To make your database Unicode-capable, migrate any OEM tables to ANSI. See the documentation on handling OEM data so you can adjust your applications accordingly:

  • OEM data in DataFlex (DevelopmentGuide/OEM_Data_in_DataFlex.md)

See also:

  • Table Character Format in DataFlex (DevelopmentGuide/Table_Character_Format_in_DataFlex_20.md)

Convert Databases to Unicode-capable

The exact process of converting a database to Unicode-capable depends on the SQL backend. Review what different databases require to properly handle Unicode data before conversion.

SQL Databases and Unicode

SQL database systems handle Unicode in two general ways:

  1. Special Unicode data types — e.g., SQL Server: non-Unicode types like char and varchar cannot store Unicode; the n types (nchar, nvarchar) store Unicode.
  2. Database or column character set/collation settings — e.g., MySQL: a database created with character set latin1 stores char/varchar columns as latin1 (ANSI) and cannot store Unicode characters; a database created with utf8mb4 stores char/varchar columns as UTF-8 and can store Unicode data.

Unicode Support in SQL Database Systems

How popular database systems enable Unicode:

SQL Server

  • Uses special Unicode data types (nchar, nvarchar, etc.).
  • Since SQL Server 2019, it is also possible to store UTF-8 data in char/varchar columns by using a UTF-8 collation for the column.

MySQL

  • Uses character set and collation settings (e.g., latin1, utf8, utf8mb4).

PostgreSQL

  • Uses database encoding settings (e.g., UTF8).

DB2

  • Supports both special Unicode types (Graphic types) and codeset settings.

See setup and testing guides for specific database systems:

  • How to set up and test using Aurora (DevelopmentGuide/How_to_set_up_and_test_using_Aurora.md)
  • How to set up and test using IBM DB2 (DevelopmentGuide/How_to_set_up_and_test_using_IBM_DB2.md)
  • How to set up and test using MariaDB (DevelopmentGuide/How_to_set_up_and_test_using_MariaDB.md)
  • How to set up and test using MySQL (DevelopmentGuide/How_to_set_up_and_test_using_MySQL.md)
  • How to set up and test using Oracle (DevelopmentGuide/How_to_set_up_and_test_using_Oracle.md)
  • How to set up and test using PostgreSQL (DevelopmentGuide/How_to_set_up_and_test_using_PostgreSQL.md)

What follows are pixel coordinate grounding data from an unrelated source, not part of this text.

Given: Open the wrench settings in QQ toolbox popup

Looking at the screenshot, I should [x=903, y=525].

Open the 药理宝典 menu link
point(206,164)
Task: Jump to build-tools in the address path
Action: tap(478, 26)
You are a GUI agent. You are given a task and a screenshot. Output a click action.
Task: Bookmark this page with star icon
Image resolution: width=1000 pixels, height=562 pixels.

Making SQL Server Databases Unicode-capable

To make SQL Server databases Unicode-capable, convert char/varchar columns to nchar/nvarchar.

Columns of the text data type should be changed to nvarchar(max) since Microsoft has indicated that text/ntext data types will be removed in a future version of SQL Server: - https://docs.microsoft.com/en-us/sql/t-sql/data-types/ntext-text-and-image-transact-sql?view=sql-server-ver15

Before changing data types, ensure all OEM tables have been migrated to ANSI: - OEM to ANSI Conversion Wizard (Tools/OEM_to_ANSI_Conversion_Wizard.md)

Options to change char/varchar columns to nchar/nvarchar:

  • Use the Table Editor in DataFlex Studio to manually change types per column.
  • Run SQL statements such as ALTER TABLE ... ALTER COLUMN ....
  • Use DataFlex SQL driver restructure commands to programmatically change column types.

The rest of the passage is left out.